Cose belle

Tutto è dono

Ahi! E’ il rumore di qualcosa che si spezza…è leggero, timido, quasi tenero oserei direi, ma che ha il potere di spezzarti in un sacco di pezzi e di farti ritrovare distrutta.
Toc, toc, chi ha spento la luce? Ecco, solo questo ci mancava: ritrovarti scomposta e, per giunta, al buio.
Mister dolore, che ci fai anche tu qui? Suvvia, possibile che sia l’unico che voglia farmi compagnia? D’accordo, dai, rimani per un po’ ma poi va via per piacere.

E adesso che fai? Hai perso ciò che contava veramente per la tua vita, ciò in cui credevi di più, i tuoi sogni, ed hai perso anche te stessa. Stai conciata un pochino male, lasciatelo dire, eh! Niente, non devi fare niente. Stai buona e aspetta un attimo. Inizia a ricomporre i pezzi inanzitutto. Un suggerimento: parti dal cuore. Non fa niente se è un po’ ammaccato adesso e se ci sono dei vuoti che sembrano abissi: tu comincia a guardarlo come se fosse una cosa bellissima, anche se a vederlo così ti fa più paura che altro.

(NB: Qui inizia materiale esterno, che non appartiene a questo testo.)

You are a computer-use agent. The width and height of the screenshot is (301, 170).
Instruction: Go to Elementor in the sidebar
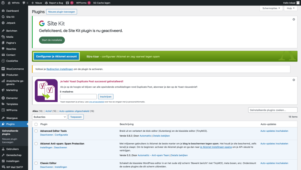pyautogui.click(x=12, y=98)
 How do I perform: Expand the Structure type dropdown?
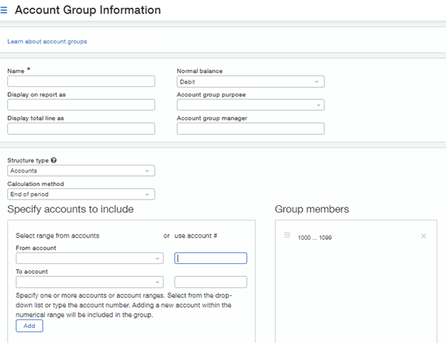[x=81, y=171]
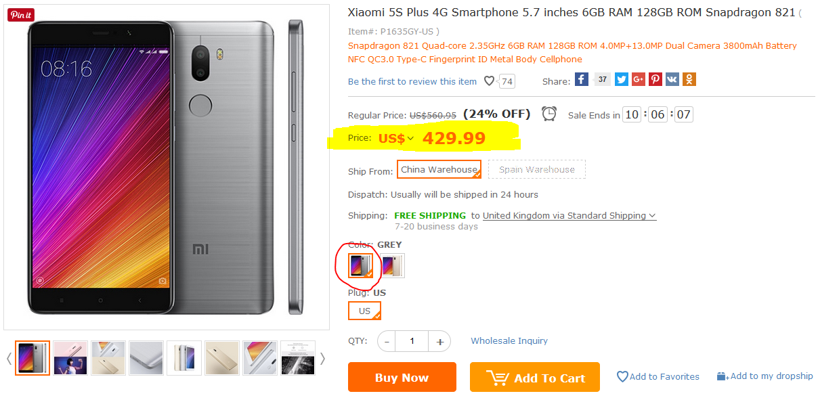Share product on Facebook

(x=582, y=80)
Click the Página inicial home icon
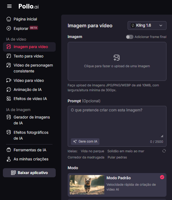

E tu, mister Dolore, che ci fai ancora qui? Dai, non credi di esserti trattenuto già abbastanza? Io penso che possa bastare..Cosa? Hai qualcosa da dirmi? Ma che sei impazzito? Non voglio avere a che fare con te…sono certa che prima o poi ti scoccerai e te ne andrai.
Continui a vagare un po’ nel caos, facendo le smorfie a mister Dolore, alla ricerca di un aiuto: da sola non ce la fai.
Ed ecco che incontri il signor Conforto, un tipo dalle spalle larghe che ti porge la mano per tirarti su. C’è anche il giovanotto Ascolto, che con pazienza si prende carico delle tue parole e dei tuoi silenzi. Il suo miglior amico è Consiglio, che con umiltà e semplicità ti indica delle possibili vie da percorrere per ritrovare un po’ di luce. Stai attenta, però, perché in molti si spacciano per questo giovanotto discreto, ma non sono discreti per niente e pretendono di dirti a prescindere quel che tu devi o non devi fare.
Ma tu, per sapere cosa fare o cosa no, perché, come diceva un certo Paolo “tutto ti è lecito ma non tutto ti giova” bella mia, prova a rivolgerti alla signora Sapienza. E’ un’anziana, di quelle che dispensano storie e ti catturano con la loro tenerezza. Con lei vai sul sicuro, ed anche quando ti sembra impossibile seguire la strada che ti indica devi provare a fare un passo oltre te, che significa dire :”Non credo di farcela, ma ci provo lo stesso”. Ogni tanto ce la farai, ogni tanto no: non importa, non avere fretta.

Poi ci sono le mie preferite: sono le sorelle Fiducia e Speranza. Guarda, è una coppia pazzesca. Sono gioiose e il bello è che la loro gioia è contagiosa. Scambiare due chiacchere con loro fa molto bene a quel cuore sfinito e inquieto, perché inizia ad avere percezione di cosa significhi “vincere perdendo”: non hai più nulla se non la grande opportunità di ricominciare. E di scegliere come ricominciare, magari con il desiderio vero di fiorire.
Ed ecco allora che, insistente, si riaffaccia dolore: voleva dirti che se vai in fondo a quelle ferite, con amore, ti scoprirai fragile, ma che è proprio in quella fragilità che potrai tirar fuori una forza che non pensavi di avere.
E mentre incontri tutti questi personaggi, le tenebre cominciano a diradarsi e la luce comincia a farsi spazio.
Ed è in questo chiarore che scorgerai due occhi e un volto, quelli del padre di Dolore, Conforto, Ascolto, Consiglio, Sapienza, Fiducia, Speranza e tanti altri. E ti scoprirai anche tu cercata e ti sentirai anche tu amata. Imparerei ad accogliere anche il dolore, trasformando anch’esso in amore.
E quel cuore, che continua a custodire Amore, diventerà un cuore grato perché avrà scoperto che TUTTO E’ DONO, anche ciò che all’inizio si presenta con tutt’altre sembianze.
Io, per non dimenticarlo, ho deciso di appendere questa meravigliosa scritta sulla parete della mia stanza, e di impegnarmi a guardare i piccoli e grandi doni che Dio mi fa, attraverso di voi!